Sigmund Freud
Though only mentioned occasionally throughout the essay, Austrian psychologist Sigmund Freud is an integral character in Mulvey’s essay. It is his theories of symbolic castration, eroticization, and fetishization with which Mulvey formulates her approach, and she does so through the lens of psychoanalysis, a school of thought which Freud developed himself. Instead of referring back to Freud repeatedly, Mulvey expands and stretches his work and relegates the man to a background role. She does this in part to appeal to her scholarly feminist audience, readers who would already be familiar with psychoanalysis as a discipline but who may not yet have seen it applied in a politically active way.
Jacques Lacan
Mulvey also refers frequently to Jacques Lacan, an influential French psychologist who was inspired by Freud and his theories.
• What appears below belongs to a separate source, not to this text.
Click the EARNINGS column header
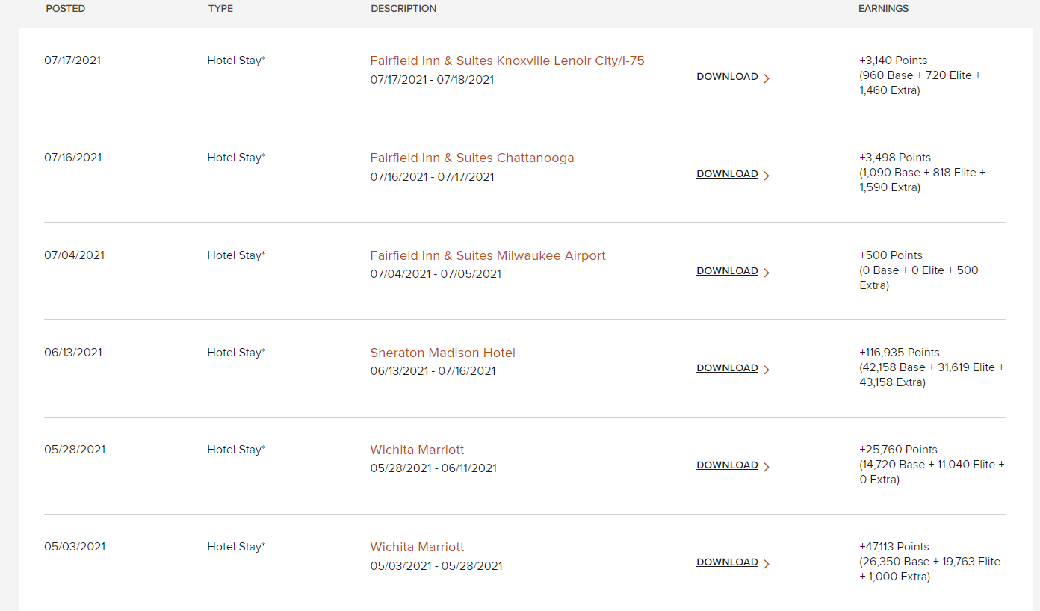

As she writes, it was Lacan who theorized the importance of a child recognizing themselves in a mirror for the first time, and Mulvey relates this "mirror stage" back to the cinematic experience.
Marilyn Monroe
To demonstrate her theories of symbolic female castration and the objectification of women in film, Mulvey turns briefly towards Marilyn Monroe. More than anyone else of her era, American actress and singer Marilyn Monroe was seen as a sex symbol. She was widely acclaimed for her beauty and sensuality, and Mulvey discusses how this was captured on film. Starring in such films as To Have or Have Not and The River of No Return, Monroe’s body was displayed as though it was detached from her personhood and personality. As a result, her characters became targets for male desire and the male gaze, leaving Monroe “isolated, glamorous, on display, sexualized” (810).
Josef von Sternberg
Mulvey argues that Austrian-American director Josef von Sternberg's directorial and technical style focuses on the physicality of his female characters—both in the gaze of his male characters, and for male film-goers. According to Mulvey, Sternberg does not filter his erotic subjects through the male gaze but instead cultivates an erotic relationship between the woman on screen and the audience themselves.
Alfred Hitchcock
Mulvey’s second directorial exemplar of sexist cinematic practice is British-American director Alfred Hitchcock. She analyzes Vertigo and Rear Window and concludes that unlike Sternberg, Hitchcock creates a screen space where "the male protagonist does see precisely what the audience sees" (813). The gaze therefore becomes bonded between the actor and the spectator. This is tied to what Mulvey sees as a voyeuristic complex and is further wrapped into the imbalance of power between male and female characters in film.